§ Work instructions: Copy out the excerpt on planning storage and networking for an OpenStack cluster in full, word for word.

You can accomplish the same thing with a single 36 drive frame using 3 TB drives, but this becomes a single point of failure in your cluster.

Object storage

When it comes to object storage, you will find that you need more space than you think. For example, this example specifies 50 TB of object storage.

Easy right? Not really.

Object storage uses a default of 3 times the required space for replication, which means you will need 150 TB. However, to accommodate two hands-off zones, you will need 5 times the required space, which actually means 250 TB. The calculations don't end there. You don't ever want to run out of space, so "full" should really be more like 75% of capacity, which means you will need a total of 333 TB, or a multiplication factor of 6.66.

Of course, that might be a bit much to start with; you might want to start with a happy medium of a multiplier of 4, then acquire more hardware as your drives begin to fill up. That calculates to 200 TB in our example. So how do you put that together? If you were to use 3 TB 3.5" drives, you could use a 12 drive storage frame, with 6 servers hosting 36 TB each (for a total of 216 TB). You could also use a 36 drive storage frame, with just 2 servers hosting 108 TB each, but its not recommended due to the high cost of failure to replication and capacity issues.

Networking

Perhaps the most complex part of designing an OpenStack cluster is the networking.

An OpenStack cluster can involve multiple networks even beyond the Public, Private, and Internal networks. Your cluster may involve tenant networks, storage networks, multiple tenant private networks, and so on. Many of these will be VLANs, and all of them will need to be planned out in advance to avoid configuration issues.

In terms of the example network, consider these assumptions:

• 100 Mbits/second per VM
• HA architecture
• Network Storage is not latency sensitive

In order to achieve this, you can use two 1Gb links per server (2 x 1000 Mbits/second / 17 VMs = 118 Mbits/second).

Using two links also helps with HA. You can also increase throughput and decrease latency by using two 10 Gb links, bringing the bandwidth per VM to 1 Gb/second, but if you're going to do that, you've got one more factor to consider.

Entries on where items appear
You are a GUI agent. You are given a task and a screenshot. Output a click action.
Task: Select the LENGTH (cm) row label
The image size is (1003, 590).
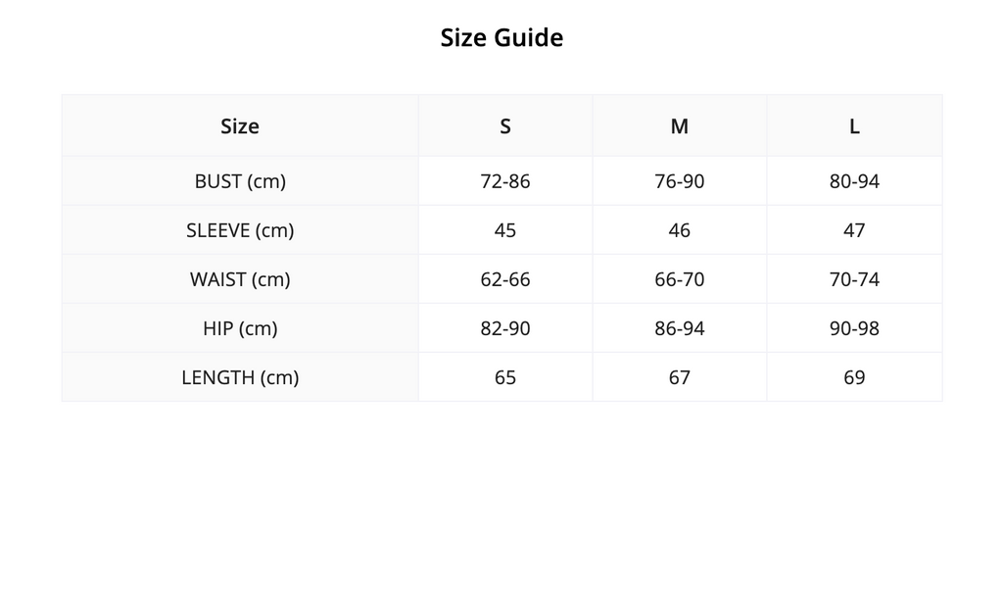point(240,377)
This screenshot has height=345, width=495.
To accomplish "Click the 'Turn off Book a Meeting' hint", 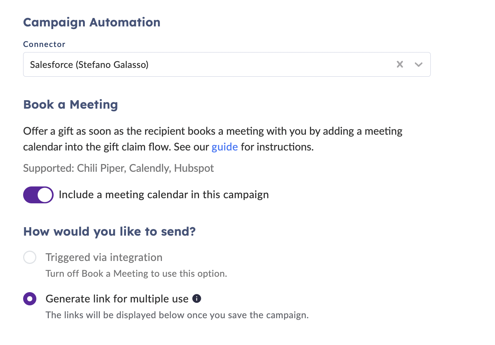I will [x=136, y=274].
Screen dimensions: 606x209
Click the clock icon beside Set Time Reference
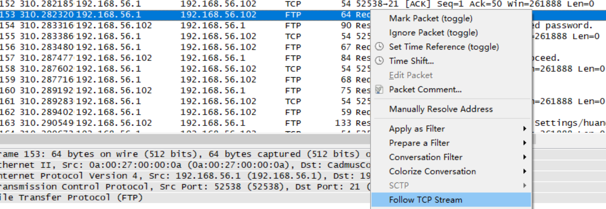coord(380,46)
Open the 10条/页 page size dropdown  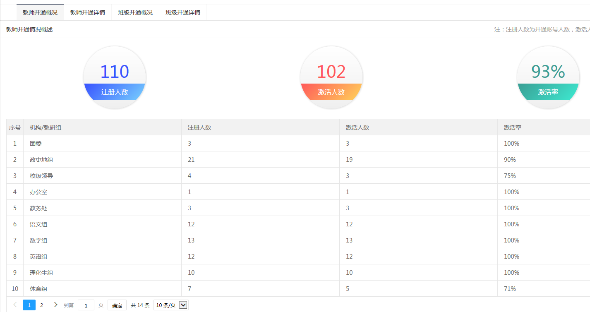(x=171, y=305)
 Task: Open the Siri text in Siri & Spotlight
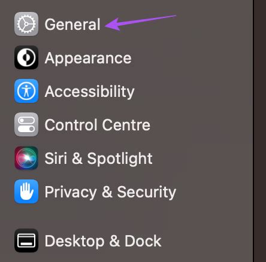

§ Exercise result:
You can accomplish the same thing with a single 36 drive frame using 3 TB drives, but this becomes a single point of failure in your cluster.

Object storage

When it comes to object storage, you will find that you need more space than you think. For example, this example specifies 50 TB of object storage.

Easy right? Not really.

Object storage uses a default of 3 times the required space for replication, which means you will need 150 TB. However, to accommodate two hands-off zones, you will need 5 times the required space, which actually means 250 TB. The calculations don't end there. You don't ever want to run out of space, so "full" should really be more like 75% of capacity, which means you will need a total of 333 TB, or a multiplication factor of 6.66.

Of course, that might be a bit much to start with; you might want to start with a happy medium of a multiplier of 4, then acquire more hardware as your drives begin to fill up. That calculates to 200 TB in our example. So how do you put that together? If you were to use 3 TB 3.5" drives, you could use a 12 drive storage frame, with 6 servers hosting 36 TB each (for a total of 216 TB). You could also use a 36 drive storage frame, with just 2 servers hosting 108 TB each, but its not recommended due to the high cost of failure to replication and capacity issues.

Networking

Perhaps the most complex part of designing an OpenStack cluster is the networking.

An OpenStack cluster can involve multiple networks even beyond the Public, Private, and Internal networks. Your cluster may involve tenant networks, storage networks, multiple tenant private networks, and so on. Many of these will be VLANs, and all of them will need to be planned out in advance to avoid configuration issues.

In terms of the example network, consider these assumptions:

• 100 Mbits/second per VM
• HA architecture
• Network Storage is not latency sensitive

In order to achieve this, you can use two 1Gb links per server (2 x 1000 Mbits/second / 17 VMs = 118 Mbits/second).

Using two links also helps with HA. You can also increase throughput and decrease latency by using two 10 Gb links, bringing the bandwidth per VM to 1 Gb/second, but if you're going to do that, you've got one more factor to consider.